Tag Archives: VCL

Delphi Is 25 Years Old

I was with him from the beginning. I have been working with Borland Pascal since it was released after 7.0 as Delphi 1.0. Our highlights: Delphi 1.0, Delphi 5.0, 6.0, 7.0, Delphi 2007, Delphi XE4, XE7, Delphi 10.1 Tokyo, 10.2 Rio. The numbering scheme has changed several times, as has the owner, first Borland Delphi, then Codegear Delphi, and now Embarcadero. But the most important features have remained: the fastest translator, an easy-to-learn language that is constantly evolving, adding new language elements, and a great, intelligent, easy-to-use IDE. An excellent code editor with a screen designer. The designer and VCL were a very important step forward after Borland’s Pascal Object Windows Library.

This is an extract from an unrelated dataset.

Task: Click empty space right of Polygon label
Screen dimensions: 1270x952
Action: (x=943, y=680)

Pascal was the first serious programming language I learned, and it remains my favorite programming language to this day. Native string type, which makes text handling easy, overflow checks protect against the security risks that so many C-C++ programs still struggle with today, lots of error possibilities, which cause a lot of headaches for users. Delphi’s rich set of types and components makes it suitable for all kinds of development. The “class” type facilitates object-oriented programming, which is much more convenient and faster than with the old “object” type. VCL components are easy to use, their logical field and method sets, field and method names all help to make programming as simple as possible. An active user community contributes to the expansion of the component set, often with free and open source solutions.

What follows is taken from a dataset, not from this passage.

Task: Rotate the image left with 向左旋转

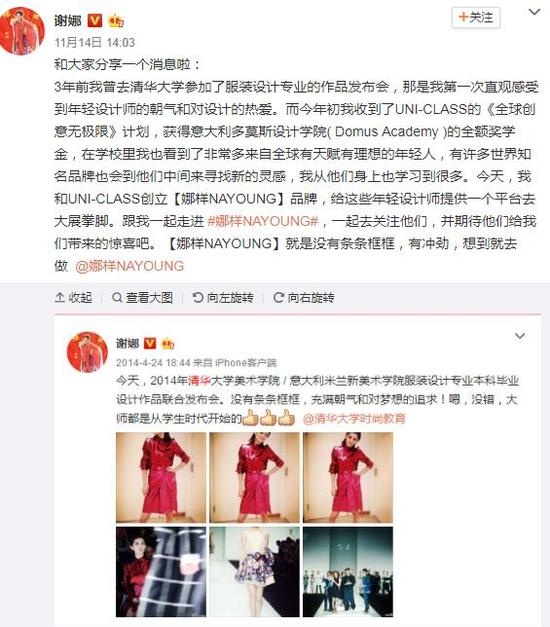Action: (x=222, y=297)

For me, Delphi 2007 was the best release, I love it and I still develop with it to this day. Delphi 6 was also a very successful version, I worked with it at my office for almost a decade. However, I think there are a lot of organizations, including the one where I worked, who got stuck in Delphi 6 development, did not move on to more modern versions in time, and now it is impossible for them to switch. It’s kind of like COBOL, there’s still a huge amount of COBOL code in the world, simply because they can’t rewrite the codebase.

Codegear Delphi 2007

From the XE series, I liked the XE7 the most. It was a very good step to launch the Starter Edition and then make it free, which gave students, those familiar with programming, and small businesses an excellent development tool. I have a 10.1 Starter Edition, it has the nice feature that it remains free and does not expire like the Community Edition that replaces Starter. This edition is also a good tool for the little ones, but the introduction of the time limit is a step back from the Starter Edition.

And now about the negatives. Each version brought new features, but also bugs, the only version I was completely satisfied with was Codegear Delphi 2007, and so far I haven’t encountered any bugs in this version. Currently, for example, direct variable declaration in function blocks generates an error signal on the IDE interface, but at the same time the code can be compiled flawlessly. And this error now occurs in two versions in a row! Has no one tested this feature at all and the bug has survived two releases? In previous versions, it also happened that the IDE translator and the compiler did not work in sync and did not show the same errors, which is of course quite annoying. And what I really miss is the stack log display and the quick help of Borland times (now even the Delphi help is full of C++ stuff, which nobody cares about, since I work in Delphi!), the help is unbelievably slow for the previous chm version, in comparison, I just pressed F1, and lo and behold, the help text appeared immediately, along with lot of examples! And the biggest problem is the lack of efficient automatic memory management, currently the developer is fighting a ceaseless and hopeless battle with memory leaks and rolling up security bugs. To this day, this is Delphi’s weakest point. Delphi also lacks a source documentation tool similar to JavaDoc, which could be used to generate html and chm help from comments in the source code, in such a way that the IDE can also use this help. That is, we can get quick information about our own codes while writing programs in the same way as about the contents of Delphi units.

But anyway, for me it’s the best programming language and development tool I know, and of course I’m really looking forward to the next release, 10.4, which will probably bring new things in the field of memory management. And, of course, I wish Delphi a similarly successful next 25 years! Together, on!